The camera zoomed in on Bex and Quinn.
“I’ll go,” Fantasy said.
“I’ll go with you.” Mother dove into her huge purse and pulled out a bath towel. And by bath towel, I meant bath towel. No telling what else she had in there. For all I knew, my gun was in her purse.
“Why are our children on national television?” I asked my husband. “You left them with a total stranger cook and now they’re with total stranger weather people.”
“At the time, I didn’t have much of a choice,” he said. “Their mother was in danger. Was I supposed to put them in danger too? I have no idea how t
hey got from the chef to the weather crew, and we can look into it as soon as we finish up with your ex-husband.”
Out of the corner of my eye, I could see Eddie the Idiot quietly snickering.
“Fantasy.” Bradley caught her before she was out of earshot. “Find the producer and tell him to shut it down before the ambulance pulls in.”
“Shut what down?” she yelled back.
“Filming,” he said. “We don’t want an ambulance pulling up to our front entrance on national news.”
“What ambulance?” I asked.
My stupid-stupid ex-ex-husband held up his bandaged hand. “My ambulance.”
Bradley said, “The police are coming for you, Eddie. The ambulance is coming for your girlfriend.”
His girlfriend spoke up. “I’ve never seen that man in my life.”
“No, Bradley,” I said. “No one’s coming for anyone.”
“She needs a hospital, Davis.”
“Like I don’t?”
Bradley and I said, “Shut up, Eddie.”
“I’m going to ride in an ambulance?” Danielle perked up. “I’ve never ridden in an ambulance.”

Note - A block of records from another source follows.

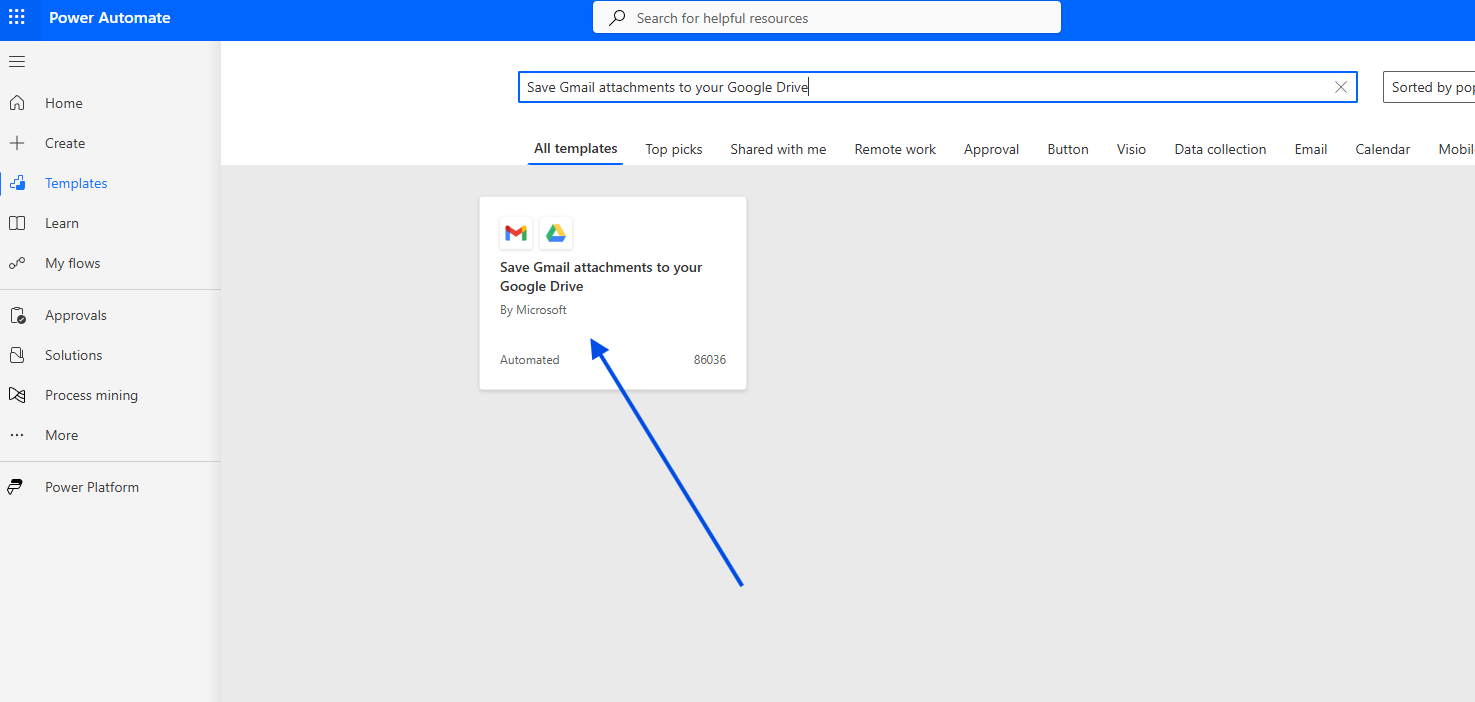Open the app launcher waffle icon
The width and height of the screenshot is (1475, 702).
[x=17, y=18]
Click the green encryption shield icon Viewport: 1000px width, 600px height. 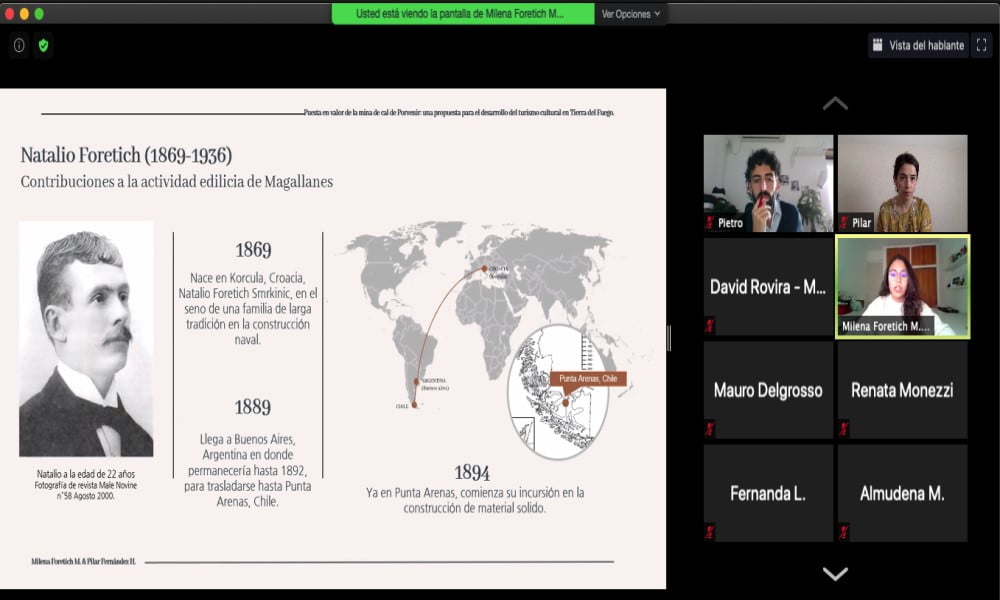click(x=43, y=45)
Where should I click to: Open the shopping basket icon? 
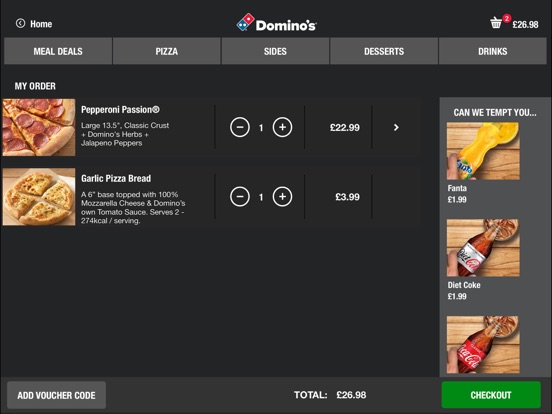(x=496, y=23)
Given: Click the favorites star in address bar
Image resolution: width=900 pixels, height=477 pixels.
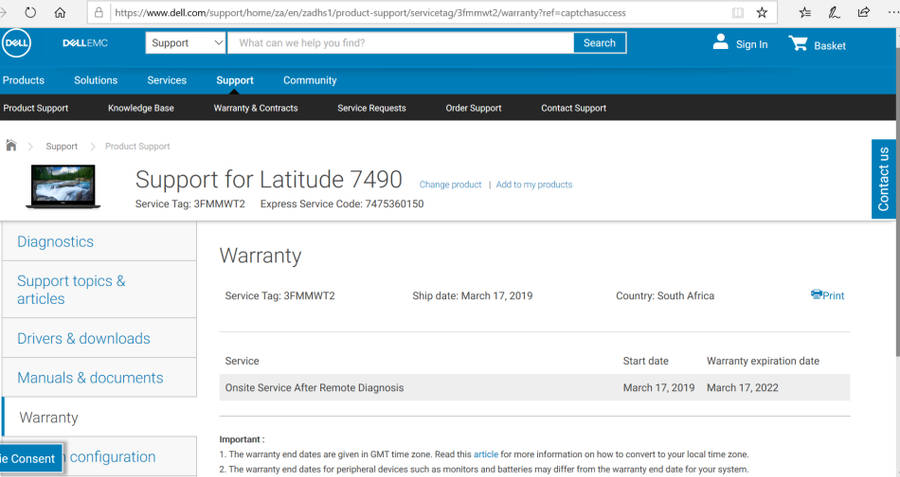Looking at the screenshot, I should [762, 13].
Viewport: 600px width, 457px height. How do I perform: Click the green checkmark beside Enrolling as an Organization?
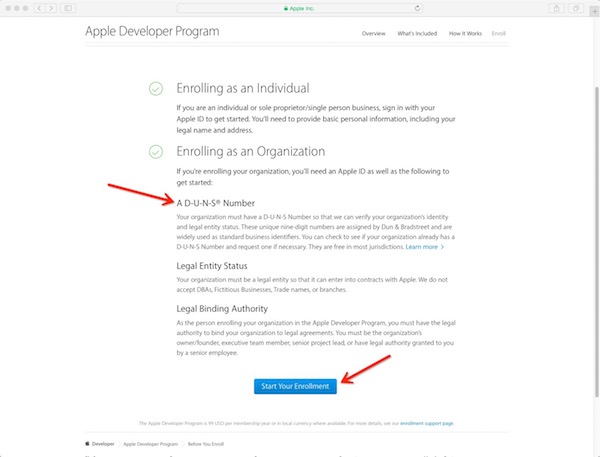[155, 152]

“You most certainly have.” Several times that I knew of. Once she fell asleep in the shower—who falls asleep in the shower?—slipped, and slid out across the slippery floor busting a kneecap when a pedestal sink woke her up. Another time, after a few (dozen) beers, she decided to wax her own eyebrows with the blistering runoff from a Glade Pure Vanilla Joy candle and wound up chemically burning her corneas. Her eyelashes never really grew back. And there was the time she drove through the plate glass storefront at the Pig because she didn’t look up from polishing her toenails on the way to work. She was pitched out her open driver window to land on a mountain of bell peppers, one of which lodged its unusually long stem in her right eardrum. “But you’re not riding in one again today.”